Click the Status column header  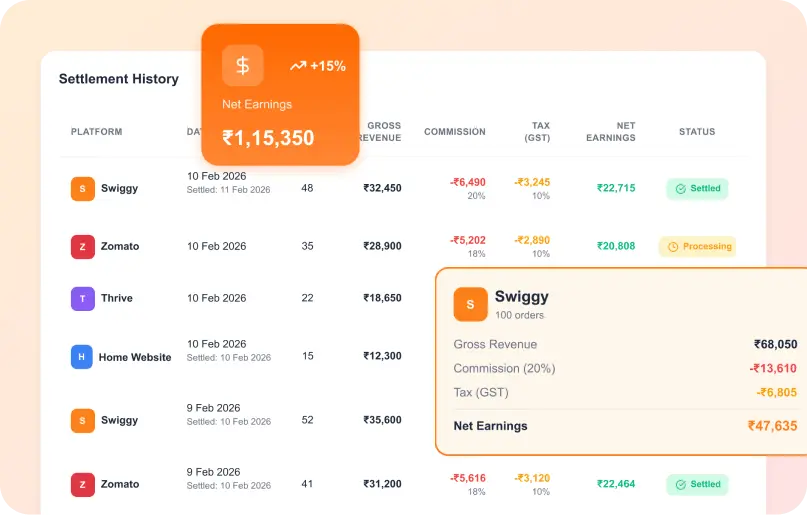pos(697,132)
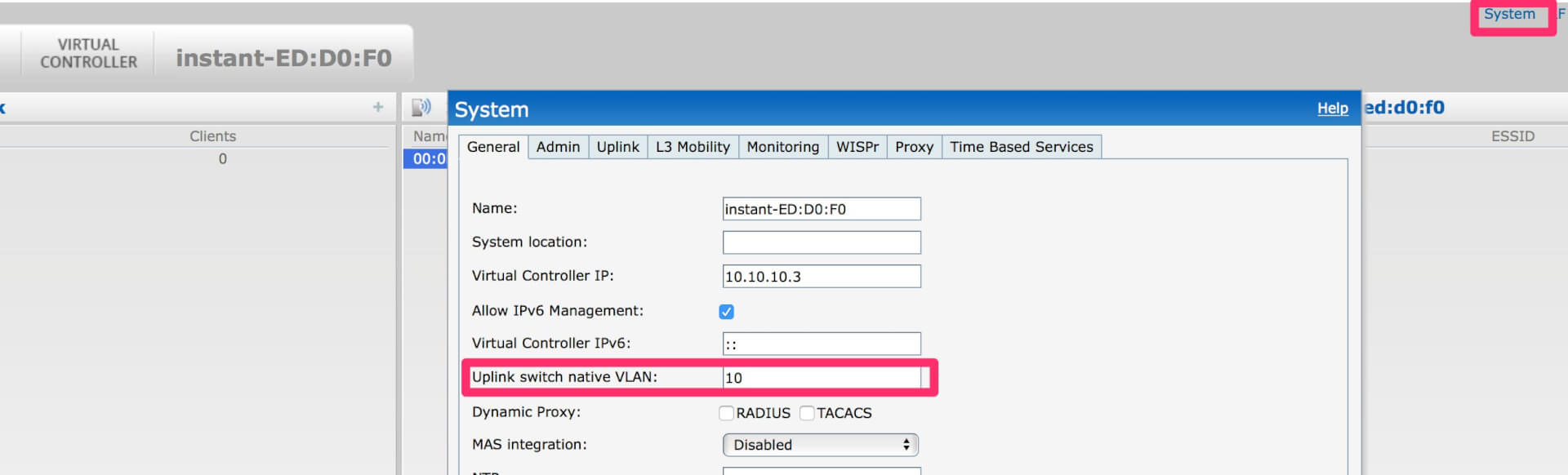
Task: Open the Uplink tab
Action: point(617,147)

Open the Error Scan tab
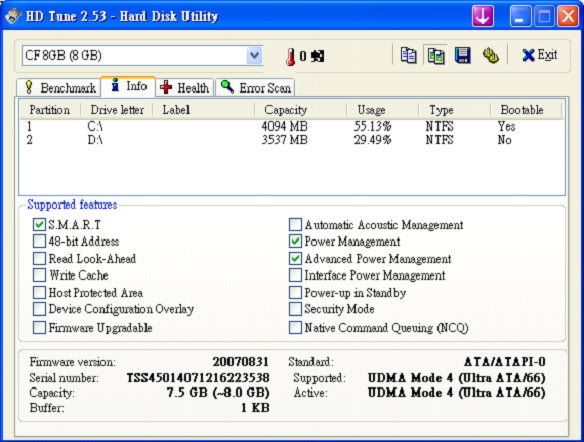(256, 88)
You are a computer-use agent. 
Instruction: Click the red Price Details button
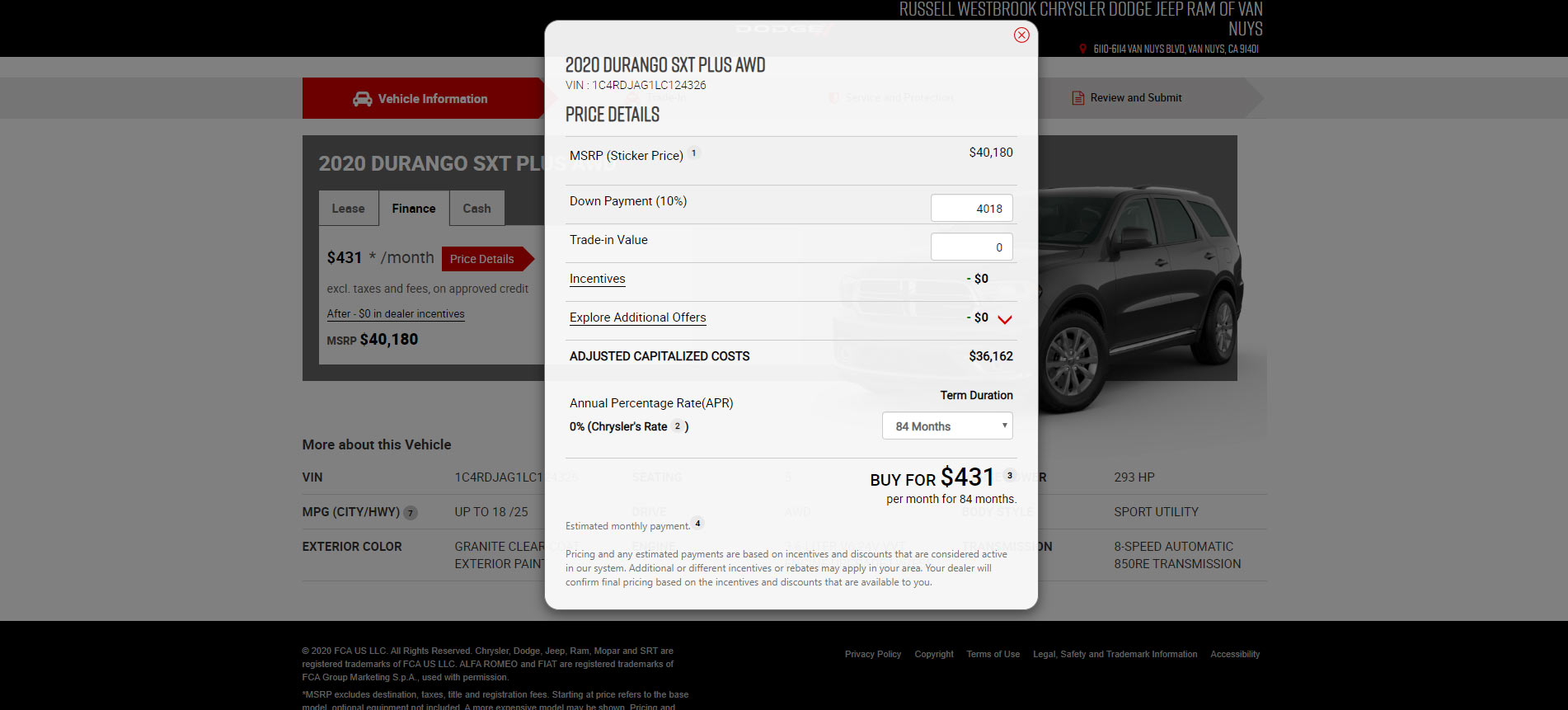point(482,259)
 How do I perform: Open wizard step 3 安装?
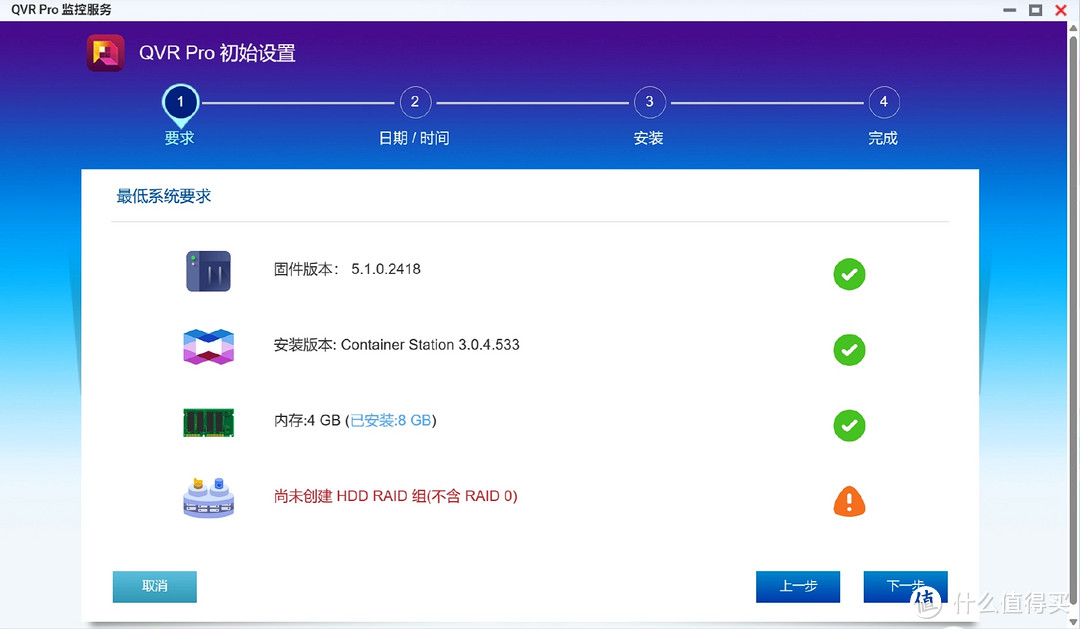click(649, 101)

Task requirements :: Write out, word for word, the line containing "Open the Error Scan tab" and each line after it to the end of the data, and nothing more. Drop the pictures.

Output for this exercise ::
Open the Error Scan tab
(256, 88)
You are a computer-use agent. 
Instruction: Click the red Price Details button
point(482,259)
 How do I perform: Open wizard step 3 安装?
click(649, 101)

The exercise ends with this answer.